I’m still in the search for internet – I went today to different companies to see which would be the least expensive, most coverage, etc. I feel bad using my family’s internet because unlimited doesn’t exist here. Everyone’s on a data plan and I don’t know how much theirs is. I don’t want to use it all up, especially since I want to FaceTime people. Getting my own internet is also good because I’ll have it everywhere. It’s a USB stick that you put in your computer. And according to another girl in the program, you can open up the network so I can put my iPod on it as well.

I took the taxi yesterday and today to the university. Yesterday morning, I had the best experience: I could see the meter, the driver’s taxi license was easily visible and we took the route that Google Maps told me I should go.
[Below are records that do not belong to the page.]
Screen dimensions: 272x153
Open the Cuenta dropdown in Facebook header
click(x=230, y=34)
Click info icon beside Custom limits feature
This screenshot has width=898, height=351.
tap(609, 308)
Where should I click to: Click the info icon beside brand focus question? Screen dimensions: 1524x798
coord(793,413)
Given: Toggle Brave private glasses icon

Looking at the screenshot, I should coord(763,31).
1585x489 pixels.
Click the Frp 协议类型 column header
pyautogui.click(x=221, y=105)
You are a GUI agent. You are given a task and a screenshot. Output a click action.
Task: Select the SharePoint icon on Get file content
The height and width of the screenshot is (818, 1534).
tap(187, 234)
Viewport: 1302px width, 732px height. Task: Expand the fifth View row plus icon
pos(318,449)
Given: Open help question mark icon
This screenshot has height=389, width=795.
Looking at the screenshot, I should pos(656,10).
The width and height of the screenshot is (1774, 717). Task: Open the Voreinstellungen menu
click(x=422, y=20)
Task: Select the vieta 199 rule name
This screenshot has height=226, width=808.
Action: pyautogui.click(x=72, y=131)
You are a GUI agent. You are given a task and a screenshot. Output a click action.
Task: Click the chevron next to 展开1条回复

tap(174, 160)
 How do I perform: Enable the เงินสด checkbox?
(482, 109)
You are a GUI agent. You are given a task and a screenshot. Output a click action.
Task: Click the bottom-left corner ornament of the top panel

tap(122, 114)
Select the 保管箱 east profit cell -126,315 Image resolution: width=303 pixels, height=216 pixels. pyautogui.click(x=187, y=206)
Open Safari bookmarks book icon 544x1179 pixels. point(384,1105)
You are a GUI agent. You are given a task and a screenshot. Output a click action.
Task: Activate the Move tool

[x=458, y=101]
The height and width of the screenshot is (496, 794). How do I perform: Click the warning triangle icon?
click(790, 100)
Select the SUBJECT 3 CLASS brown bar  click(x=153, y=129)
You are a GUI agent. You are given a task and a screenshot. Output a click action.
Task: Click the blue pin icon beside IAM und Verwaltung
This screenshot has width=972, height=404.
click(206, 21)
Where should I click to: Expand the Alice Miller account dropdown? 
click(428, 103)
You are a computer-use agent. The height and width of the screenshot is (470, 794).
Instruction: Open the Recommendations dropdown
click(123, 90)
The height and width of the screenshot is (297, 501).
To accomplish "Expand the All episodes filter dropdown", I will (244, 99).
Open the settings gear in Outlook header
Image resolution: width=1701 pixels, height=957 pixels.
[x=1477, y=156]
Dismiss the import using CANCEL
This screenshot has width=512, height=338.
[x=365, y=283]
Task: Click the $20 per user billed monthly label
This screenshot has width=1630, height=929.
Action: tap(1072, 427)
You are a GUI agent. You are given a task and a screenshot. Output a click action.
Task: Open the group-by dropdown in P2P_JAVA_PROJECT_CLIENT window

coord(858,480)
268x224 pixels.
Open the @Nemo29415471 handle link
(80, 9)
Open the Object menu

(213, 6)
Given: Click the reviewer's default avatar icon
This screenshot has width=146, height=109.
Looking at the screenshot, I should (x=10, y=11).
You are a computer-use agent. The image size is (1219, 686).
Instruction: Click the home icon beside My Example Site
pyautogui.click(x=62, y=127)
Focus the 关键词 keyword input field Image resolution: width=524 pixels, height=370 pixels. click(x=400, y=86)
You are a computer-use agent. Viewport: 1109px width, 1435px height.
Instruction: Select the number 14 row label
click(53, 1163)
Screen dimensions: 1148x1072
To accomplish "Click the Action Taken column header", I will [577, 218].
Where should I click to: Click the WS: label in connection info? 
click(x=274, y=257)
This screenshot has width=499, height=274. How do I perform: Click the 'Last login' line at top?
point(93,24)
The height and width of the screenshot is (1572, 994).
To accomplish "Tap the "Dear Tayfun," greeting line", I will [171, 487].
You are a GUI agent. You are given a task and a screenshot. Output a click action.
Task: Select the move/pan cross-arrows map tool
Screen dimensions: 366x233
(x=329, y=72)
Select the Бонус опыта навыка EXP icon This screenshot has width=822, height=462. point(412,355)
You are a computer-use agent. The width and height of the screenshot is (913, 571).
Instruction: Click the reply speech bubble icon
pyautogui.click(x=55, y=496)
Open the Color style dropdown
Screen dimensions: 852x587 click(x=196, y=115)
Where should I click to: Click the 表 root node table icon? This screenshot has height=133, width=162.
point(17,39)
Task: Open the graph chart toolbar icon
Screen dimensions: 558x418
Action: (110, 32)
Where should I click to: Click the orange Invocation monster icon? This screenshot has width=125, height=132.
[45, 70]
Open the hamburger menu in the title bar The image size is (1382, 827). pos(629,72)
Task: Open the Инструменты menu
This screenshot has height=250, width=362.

Yesterday afternoon the driver stopped for gas on the way (I checked his gauge – he was low) but I’m also sure that you pay by the seconds/minute so I got a little ripped off. This morning I carpooled with another girl who lives near me and the driver asked us for our numbers – we politely refused. And coming home, the driver asked me a question, I think it was which way I wanted him to go or which street he should take and I had no idea how to tell him so I just said the street where I wanted to go (he seemed exasperated when I told him since I wasn’t really answering his question) but I got there without overpaying so I considered it a success.